CMS’s proposed rule requires that the following four core components of emergency preparedness be addressed by all providers and suppliers:
- Risk Assessment and Planning – Providers and suppliers are required to perform a risk assessment using an integrated “all-hazards” approach, involving an internal assessment of capacities and capabilities, prior to establishing an emergency plan. Each provider or supplier would be required to consider the particular hazards related to its specific physical location and area.
- Policies and Procedures – Policies and procedures must be put in place based on the risk assessment and emergency plan established. The specific policies and procedures to be established will again be based on the particular provider/supplier type. For instance, the proposed rule requires only certain inpatient and outpatient providers to develop policies and procedures with regard to a patient tracking system.
- Communication Plan – Each provider must to develop and maintain an emergency preparedness communication plan, in compliance with state and federal laws, to ensure that patient care is coordinated within the provider’s facility, as well as with state and local public health departments and other emergency systems, in the event of a disaster.
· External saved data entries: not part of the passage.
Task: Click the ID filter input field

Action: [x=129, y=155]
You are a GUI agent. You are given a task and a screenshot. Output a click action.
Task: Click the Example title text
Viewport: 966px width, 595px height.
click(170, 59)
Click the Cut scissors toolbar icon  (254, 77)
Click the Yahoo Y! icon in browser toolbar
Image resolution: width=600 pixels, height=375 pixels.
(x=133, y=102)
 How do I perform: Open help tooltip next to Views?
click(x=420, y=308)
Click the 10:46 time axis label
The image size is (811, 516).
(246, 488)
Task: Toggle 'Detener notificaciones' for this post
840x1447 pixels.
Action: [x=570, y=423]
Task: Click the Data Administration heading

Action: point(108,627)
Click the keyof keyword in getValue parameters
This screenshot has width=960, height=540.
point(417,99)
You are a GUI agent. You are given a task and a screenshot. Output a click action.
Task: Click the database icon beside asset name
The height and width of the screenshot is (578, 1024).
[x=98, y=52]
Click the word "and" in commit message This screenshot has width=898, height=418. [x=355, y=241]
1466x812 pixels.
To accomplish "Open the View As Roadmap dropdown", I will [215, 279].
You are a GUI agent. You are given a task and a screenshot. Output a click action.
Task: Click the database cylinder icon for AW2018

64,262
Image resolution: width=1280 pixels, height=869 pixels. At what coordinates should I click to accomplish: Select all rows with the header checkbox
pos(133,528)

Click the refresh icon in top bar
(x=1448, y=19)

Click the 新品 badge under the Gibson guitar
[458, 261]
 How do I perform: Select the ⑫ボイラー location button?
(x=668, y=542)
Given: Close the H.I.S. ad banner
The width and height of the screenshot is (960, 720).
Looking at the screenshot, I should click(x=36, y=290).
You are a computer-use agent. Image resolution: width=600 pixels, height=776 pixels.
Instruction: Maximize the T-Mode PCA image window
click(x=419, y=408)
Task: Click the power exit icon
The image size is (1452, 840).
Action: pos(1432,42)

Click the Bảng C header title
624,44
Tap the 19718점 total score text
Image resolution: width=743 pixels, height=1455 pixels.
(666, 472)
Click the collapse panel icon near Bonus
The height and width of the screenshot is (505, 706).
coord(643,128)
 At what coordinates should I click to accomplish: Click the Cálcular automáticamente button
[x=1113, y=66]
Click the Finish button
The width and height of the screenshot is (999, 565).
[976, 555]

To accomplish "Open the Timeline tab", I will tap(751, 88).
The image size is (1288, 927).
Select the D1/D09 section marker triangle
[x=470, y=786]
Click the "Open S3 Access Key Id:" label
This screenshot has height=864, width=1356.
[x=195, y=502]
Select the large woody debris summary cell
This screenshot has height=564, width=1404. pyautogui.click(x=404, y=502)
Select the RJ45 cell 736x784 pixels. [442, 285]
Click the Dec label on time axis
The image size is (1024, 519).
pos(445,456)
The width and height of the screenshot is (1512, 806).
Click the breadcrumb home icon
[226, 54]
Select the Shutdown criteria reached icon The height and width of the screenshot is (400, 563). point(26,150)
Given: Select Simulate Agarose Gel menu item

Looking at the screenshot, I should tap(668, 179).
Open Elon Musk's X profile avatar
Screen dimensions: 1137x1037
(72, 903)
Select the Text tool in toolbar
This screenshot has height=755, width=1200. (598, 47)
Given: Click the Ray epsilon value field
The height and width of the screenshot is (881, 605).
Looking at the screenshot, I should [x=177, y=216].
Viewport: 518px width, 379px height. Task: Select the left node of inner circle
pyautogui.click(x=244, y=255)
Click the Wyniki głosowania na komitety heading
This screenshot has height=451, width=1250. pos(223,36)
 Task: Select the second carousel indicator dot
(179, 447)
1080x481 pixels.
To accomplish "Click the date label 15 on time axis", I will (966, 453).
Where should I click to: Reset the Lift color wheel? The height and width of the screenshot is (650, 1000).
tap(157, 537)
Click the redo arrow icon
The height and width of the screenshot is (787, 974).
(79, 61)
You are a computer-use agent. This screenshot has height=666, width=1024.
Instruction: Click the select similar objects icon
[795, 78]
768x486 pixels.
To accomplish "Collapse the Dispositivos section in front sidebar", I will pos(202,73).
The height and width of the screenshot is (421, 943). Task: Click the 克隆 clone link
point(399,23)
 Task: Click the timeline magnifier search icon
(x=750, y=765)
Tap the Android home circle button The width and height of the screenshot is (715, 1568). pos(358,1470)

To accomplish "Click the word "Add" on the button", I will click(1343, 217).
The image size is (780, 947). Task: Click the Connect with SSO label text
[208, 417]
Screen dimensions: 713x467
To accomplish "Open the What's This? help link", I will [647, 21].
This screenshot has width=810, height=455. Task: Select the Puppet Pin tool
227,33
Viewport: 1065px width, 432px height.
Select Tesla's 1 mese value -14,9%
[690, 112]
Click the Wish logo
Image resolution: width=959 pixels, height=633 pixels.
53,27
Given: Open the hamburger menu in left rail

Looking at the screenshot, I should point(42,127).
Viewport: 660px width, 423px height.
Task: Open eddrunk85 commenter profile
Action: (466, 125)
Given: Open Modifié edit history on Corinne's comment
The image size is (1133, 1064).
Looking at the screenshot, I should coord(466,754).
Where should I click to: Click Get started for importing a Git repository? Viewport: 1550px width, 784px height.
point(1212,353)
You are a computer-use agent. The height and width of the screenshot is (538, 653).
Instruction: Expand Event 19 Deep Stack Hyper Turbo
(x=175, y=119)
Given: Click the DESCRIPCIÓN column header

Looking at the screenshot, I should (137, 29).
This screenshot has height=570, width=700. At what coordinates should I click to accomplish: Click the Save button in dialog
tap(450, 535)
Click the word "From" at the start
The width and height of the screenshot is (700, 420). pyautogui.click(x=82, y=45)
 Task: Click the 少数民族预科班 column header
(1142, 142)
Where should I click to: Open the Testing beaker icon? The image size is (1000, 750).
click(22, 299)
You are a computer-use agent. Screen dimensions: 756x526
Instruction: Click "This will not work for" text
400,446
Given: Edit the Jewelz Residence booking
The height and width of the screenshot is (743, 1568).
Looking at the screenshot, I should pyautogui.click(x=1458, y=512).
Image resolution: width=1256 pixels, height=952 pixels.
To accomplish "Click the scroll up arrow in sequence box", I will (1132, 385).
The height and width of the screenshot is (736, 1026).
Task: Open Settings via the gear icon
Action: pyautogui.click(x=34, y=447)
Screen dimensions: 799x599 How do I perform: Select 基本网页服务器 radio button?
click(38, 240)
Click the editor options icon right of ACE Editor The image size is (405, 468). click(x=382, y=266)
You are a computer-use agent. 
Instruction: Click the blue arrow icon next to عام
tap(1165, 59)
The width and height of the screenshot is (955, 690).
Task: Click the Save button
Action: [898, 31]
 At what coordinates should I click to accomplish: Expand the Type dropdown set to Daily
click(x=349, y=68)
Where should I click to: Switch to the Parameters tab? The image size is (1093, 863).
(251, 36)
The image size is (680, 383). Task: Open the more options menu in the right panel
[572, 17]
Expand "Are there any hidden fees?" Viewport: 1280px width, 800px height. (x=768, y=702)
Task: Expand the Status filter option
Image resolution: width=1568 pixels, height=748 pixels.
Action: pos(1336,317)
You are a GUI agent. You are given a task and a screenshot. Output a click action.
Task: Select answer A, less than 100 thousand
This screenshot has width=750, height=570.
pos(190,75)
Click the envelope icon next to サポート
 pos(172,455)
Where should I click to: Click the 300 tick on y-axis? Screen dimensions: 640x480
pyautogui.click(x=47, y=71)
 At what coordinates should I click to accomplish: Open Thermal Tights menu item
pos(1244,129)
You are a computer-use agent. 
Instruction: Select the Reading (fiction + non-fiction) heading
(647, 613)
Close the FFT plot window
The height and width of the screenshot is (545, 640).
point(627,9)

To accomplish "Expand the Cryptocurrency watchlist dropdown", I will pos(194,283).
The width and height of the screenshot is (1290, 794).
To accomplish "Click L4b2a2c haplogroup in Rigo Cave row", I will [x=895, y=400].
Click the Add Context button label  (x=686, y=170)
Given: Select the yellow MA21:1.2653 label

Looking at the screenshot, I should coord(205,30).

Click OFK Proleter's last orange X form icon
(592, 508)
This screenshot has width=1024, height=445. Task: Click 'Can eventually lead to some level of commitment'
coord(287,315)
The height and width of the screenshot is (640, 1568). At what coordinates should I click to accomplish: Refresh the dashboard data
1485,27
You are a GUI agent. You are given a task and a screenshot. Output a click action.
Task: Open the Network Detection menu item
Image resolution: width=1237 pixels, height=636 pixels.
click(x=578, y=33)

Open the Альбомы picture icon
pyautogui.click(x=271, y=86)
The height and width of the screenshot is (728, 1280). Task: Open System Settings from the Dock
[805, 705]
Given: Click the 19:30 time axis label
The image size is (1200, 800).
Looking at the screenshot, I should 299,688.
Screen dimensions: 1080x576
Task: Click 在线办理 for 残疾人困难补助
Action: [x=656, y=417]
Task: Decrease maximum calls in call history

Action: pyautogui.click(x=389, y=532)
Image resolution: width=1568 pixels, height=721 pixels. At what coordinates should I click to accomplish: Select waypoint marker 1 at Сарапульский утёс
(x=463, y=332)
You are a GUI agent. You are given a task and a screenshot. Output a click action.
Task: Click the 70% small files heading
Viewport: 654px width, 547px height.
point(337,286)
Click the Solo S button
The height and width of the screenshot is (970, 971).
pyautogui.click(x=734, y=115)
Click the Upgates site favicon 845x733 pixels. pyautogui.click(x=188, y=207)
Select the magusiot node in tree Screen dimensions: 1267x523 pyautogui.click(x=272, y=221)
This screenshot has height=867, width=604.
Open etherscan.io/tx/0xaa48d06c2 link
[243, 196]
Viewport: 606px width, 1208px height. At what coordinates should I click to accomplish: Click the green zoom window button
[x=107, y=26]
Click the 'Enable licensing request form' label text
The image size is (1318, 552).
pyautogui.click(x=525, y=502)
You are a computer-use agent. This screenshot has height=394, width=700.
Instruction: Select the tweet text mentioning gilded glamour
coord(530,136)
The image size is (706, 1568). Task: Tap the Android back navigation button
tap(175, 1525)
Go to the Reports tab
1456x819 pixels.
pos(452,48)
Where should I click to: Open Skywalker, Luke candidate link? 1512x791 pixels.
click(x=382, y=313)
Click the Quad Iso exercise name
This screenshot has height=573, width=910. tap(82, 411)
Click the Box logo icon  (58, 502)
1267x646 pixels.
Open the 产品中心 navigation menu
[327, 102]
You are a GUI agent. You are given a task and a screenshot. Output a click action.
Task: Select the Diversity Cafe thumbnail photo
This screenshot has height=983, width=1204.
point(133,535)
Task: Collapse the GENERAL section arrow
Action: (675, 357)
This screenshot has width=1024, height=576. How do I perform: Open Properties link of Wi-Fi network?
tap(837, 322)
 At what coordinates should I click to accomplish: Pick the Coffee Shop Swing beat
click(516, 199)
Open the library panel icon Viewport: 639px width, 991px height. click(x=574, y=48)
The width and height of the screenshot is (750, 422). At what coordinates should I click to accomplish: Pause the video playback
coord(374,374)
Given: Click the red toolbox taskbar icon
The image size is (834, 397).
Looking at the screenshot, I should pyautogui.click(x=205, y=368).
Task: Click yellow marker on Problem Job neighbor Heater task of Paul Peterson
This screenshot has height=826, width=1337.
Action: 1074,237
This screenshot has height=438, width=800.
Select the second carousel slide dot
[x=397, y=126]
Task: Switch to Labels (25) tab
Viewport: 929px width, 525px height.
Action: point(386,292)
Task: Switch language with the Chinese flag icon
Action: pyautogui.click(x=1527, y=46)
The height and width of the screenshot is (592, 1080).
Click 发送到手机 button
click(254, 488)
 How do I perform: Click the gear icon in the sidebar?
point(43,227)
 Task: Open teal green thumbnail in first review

- Training and Testing – Each provider is required to create and implement an organized, effective emergency preparedness training and testing program, to include initial and annual personnel training on emergency preparedness policies and procedures. Most providers are required to participate in or conduct a community (or facility-based) mock disaster drill and/or paper-based, tabletop exercises to test the emergency plan on an annual basis.
While many providers and suppliers may choose to implement the emergency plan at an individual facility level, larger providers and suppliers may choose to execute certain elements of the emergency plan at the organizational level for efficiency. Because the proposed rule reflects CMS’s collaboration with several other federal agencies, multiple interagency documents are provided in the appendix to the proposed rule as a resource for providers and suppliers in developing and maintaining their emergency preparedness plans. Comments on the proposed rule must be submitted to the agency for consideration by February 25, 2014.